The thickness of the sprayed aluminum film is 2 microns. To achieve a given thickness, set a distance of 0.3 m between the target and the fabric, set the material rewinding speed to 0.15 m/min and set the current supplied to the magnetron to 5 amperes.

Voltage is applied to the magnetron and the system for rewinding material from roll to roll is started and aluminum is sprayed onto polyester.

After the spraying process is completed, the argon is pumped out and air is introduced. Voltage is applied to the electrodes of the plasma formation system and the plasma is ignited.

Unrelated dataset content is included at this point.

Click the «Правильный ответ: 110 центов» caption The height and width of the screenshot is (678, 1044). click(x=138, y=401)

The material is rewinded from roll to roll at a speed of 0.1 m/min and, simultaneously with treatment in a low-temperature glow discharge plasma, the applied aluminum film is defective.

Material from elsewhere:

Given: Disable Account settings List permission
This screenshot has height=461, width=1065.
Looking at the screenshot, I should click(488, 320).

If no defects are found, the resulting material is cut to make protective suits.

The resulting suits are wear-resistant, durable due to the adhesion of the aluminum film to polyester, convenient and comfortable due to the hygroscopicity of the material, and are also capable of reflecting infrared radiation.

Claims (7)

1. A method of metallization of textile material, which consists in the fact that the textile material, wound into a roll, is placed in a drying chamber, the material is dried and heated for 0.3-3 hours at 40-45°C, the dried and heated roll is attached to the rollers of the rewinding mechanism located in the chamber of the magnetron sputtering installation vacuum the chamber to a residual pressure not exceeding 5.0×10 ^-5 mm Hg. Art., let inert gas into the chamber to a pressure of (1.2-2.4)×10 ^-3 mm Hg. Art., apply voltage to at least one magnetron with a target cathode made of a plate made of metal or alloy, and sputter it with condensation on one and/or two sides of the material during its rewinding from roll to roll, while the thickness The applied coating is controlled by the speed of rewinding the material, by changing the distance between the target and the substrate, as well as by changing the current supplied to the magnetron; at the end of the metal sputtering process, defect detection and simultaneous processing of the resulting material is carried out in a low-temperature plasma of a low-pressure glow discharge in a non-polymerizing gas during reverse rewinding of the material. 2. The method according to claim 1, characterized in that the plate is made of copper, or aluminum, or titanium, or nickel, or brass, or silver, or gold, or stainless steel, or bronze, or other metals, their alloys and compounds metals, such as titanium nitride, titanium dioxide, aluminum oxide. 3. The method according to claim 1, characterized in that the speed of rewinding material from roll to roll when spraying metal is in the range from 0.1 to 0.3 m/min. 4. The method according to claim 1, characterized in that the current supplied to the magnetron is in the range of 4-10 A. 5. The method according to claim 1, characterized in that the distance between the target and the material is adjusted using a rewinding mechanism. 6. The method according to claim 1, characterized in that for applying multicomponent coatings, at least two magnetrons with targets made of different materials are installed in one chamber. 7. The method according to claim 1, characterized in that the thickness of the applied coating is in the range of 1-3 microns.